J Data Sci. 2008 Oct 1;6(4):515-531.
In dementia screening tests, item selection for shortening an existing screening test can be achieved using multiple logistic regression. However, maximum likelihood estimates for such logistic regression models often experience serious bias or even non-existence because of separation and multicollinearity problems resulting from a large number of highly correlated items. Firth (1993, Biometrika, 80(1), 27-38) proposed a penalized likelihood estimator for generalized linear models and it was shown to reduce bias and the non-existence problems. The ridge regression has been used in logistic regression to stabilize the estimates in cases of multicollinearity. However, neither solves the problems for each other. In this paper, we propose a double penalized maximum likelihood estimator combining Firth's penalized likelihood equation with a ridge parameter. We present a simulation study evaluating the empirical performance of the double penalized likelihood estimator in small to moderate sample sizes. We demonstrate the proposed approach using a current screening data from a community-based dementia study.

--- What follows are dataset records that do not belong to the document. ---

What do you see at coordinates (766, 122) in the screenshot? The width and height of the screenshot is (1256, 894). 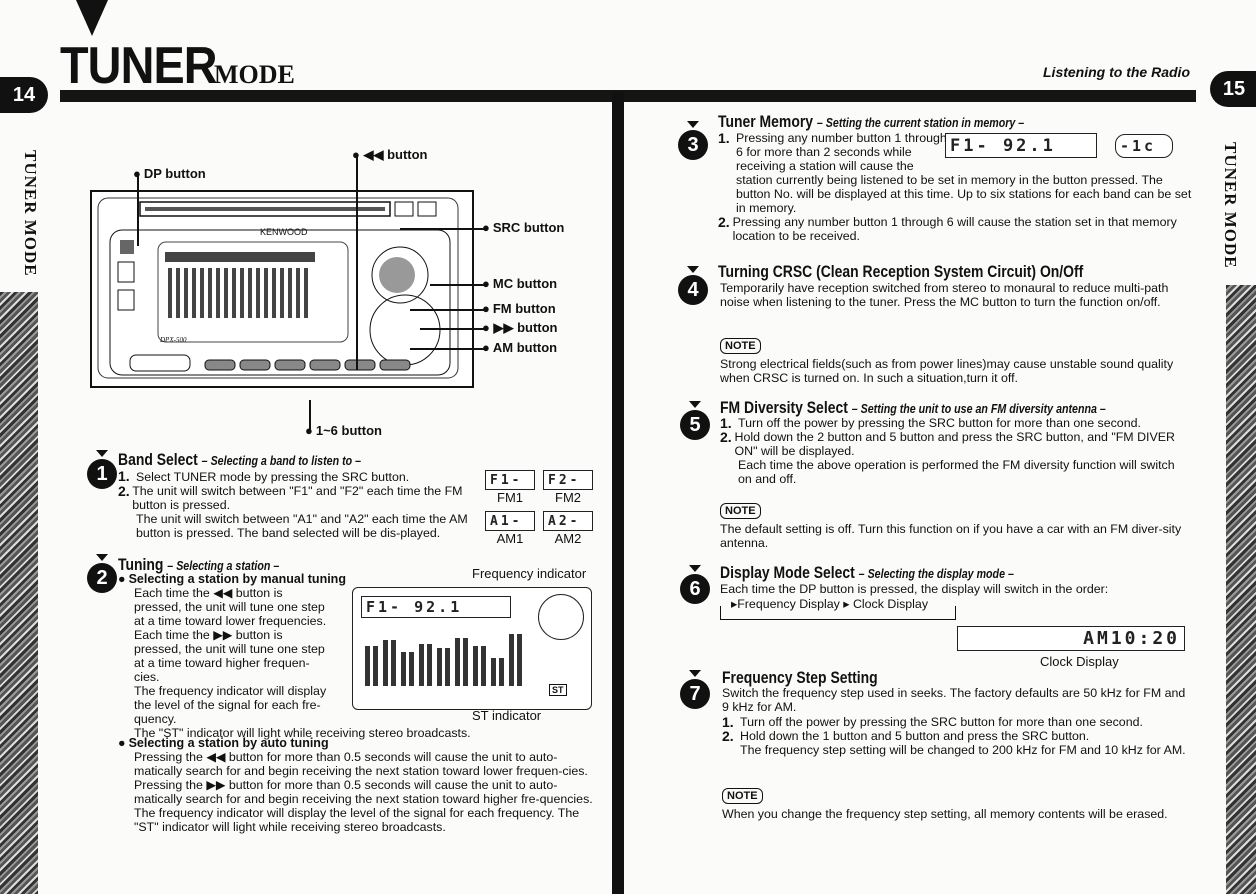 I see `heading-title: Tuner Memory` at bounding box center [766, 122].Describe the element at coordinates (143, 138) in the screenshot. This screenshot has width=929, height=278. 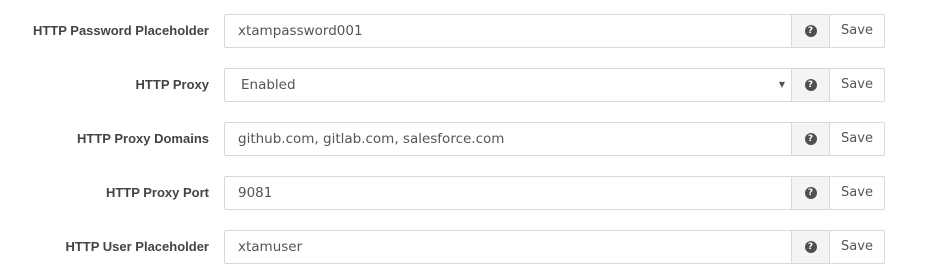
I see `setting-label: HTTP Proxy Domains` at that location.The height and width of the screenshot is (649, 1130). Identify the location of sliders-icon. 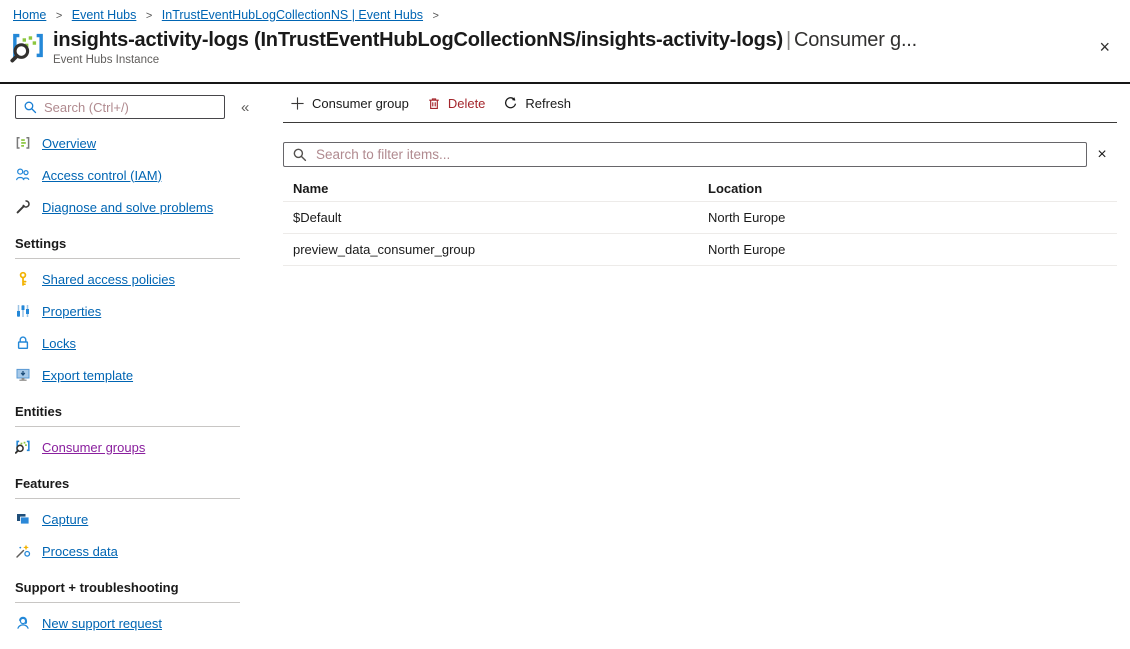
(23, 311).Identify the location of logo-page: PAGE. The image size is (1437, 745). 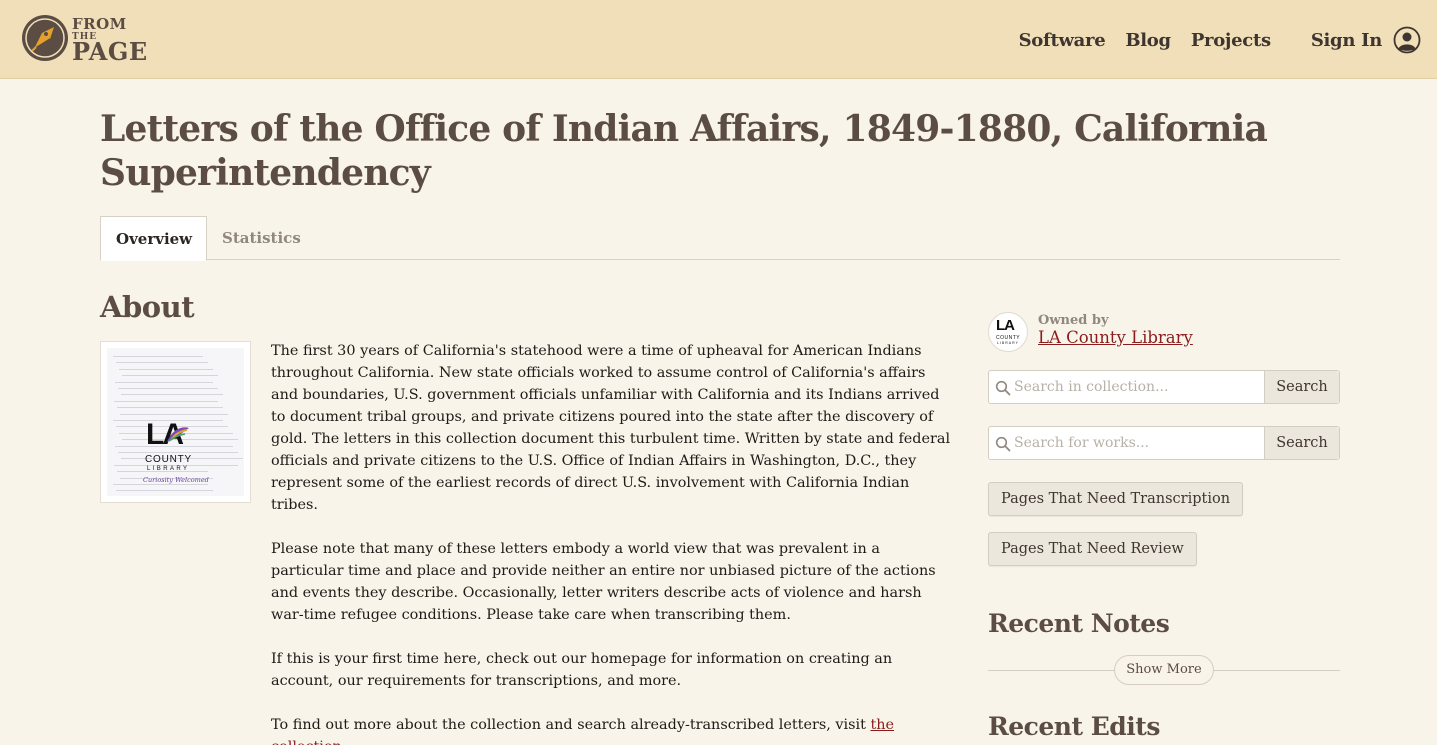
(110, 52).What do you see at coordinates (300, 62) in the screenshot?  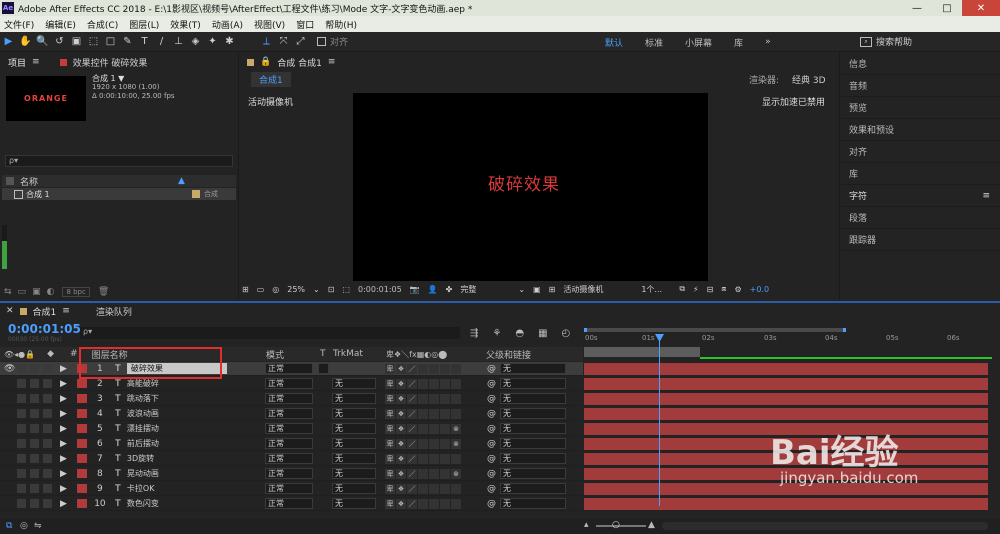 I see `tab-composition: 合成 合成1` at bounding box center [300, 62].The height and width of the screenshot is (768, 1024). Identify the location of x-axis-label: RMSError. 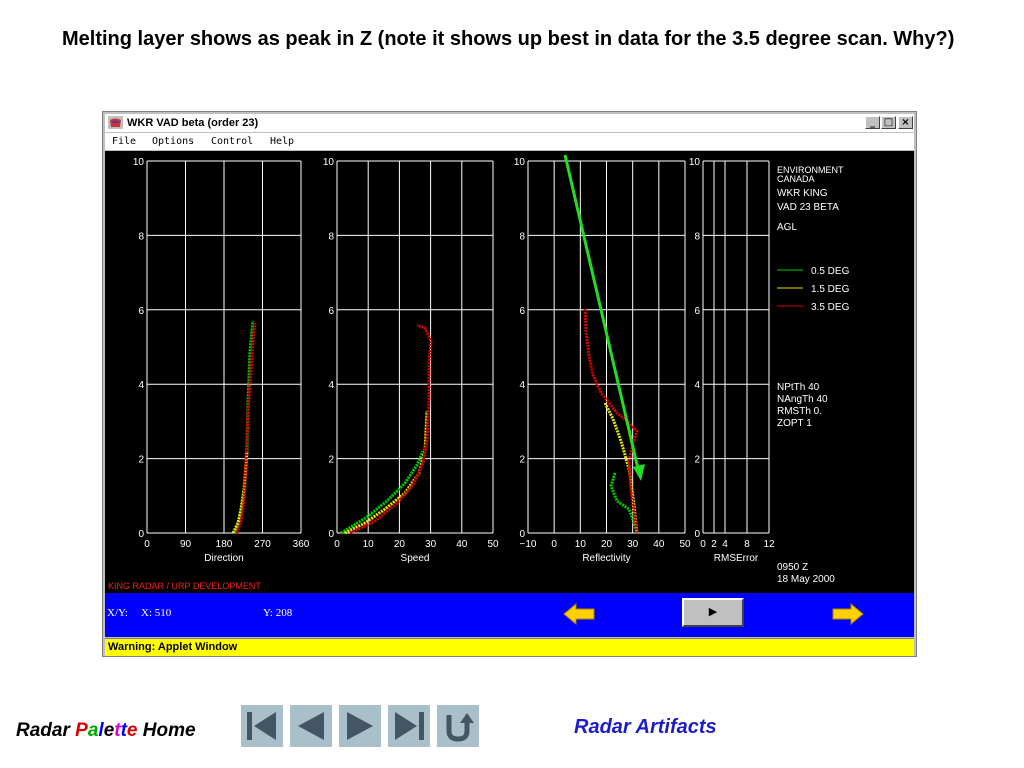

在痴呆筛查测试中,可使用多元逻辑回归来选择项目以缩短现有的筛查测试。然而,由于大量高度相关项目导致的分离和多重共线性问题,此类逻辑回归模型的最大似然估计常常会出现严重偏差甚至不存在。弗思(1993年,《生物统计学》,80(1),27 - 38)提出了一种广义线性模型的惩罚似然估计器,结果表明它能减少偏差和不存在问题。岭回归已用于逻辑回归,以在多重共线性情况下稳定估计。然而,两者都无法解决对方的问题。在本文中,我们提出一种将弗思的惩罚似然方程与一个岭参数相结合的双重惩罚最大似然估计器。我们进行了一项模拟研究,评估双重惩罚似然估计器在中小样本量情况下的实证性能。我们使用来自一项基于社区的痴呆研究的当前筛查数据展示了所提出的方法。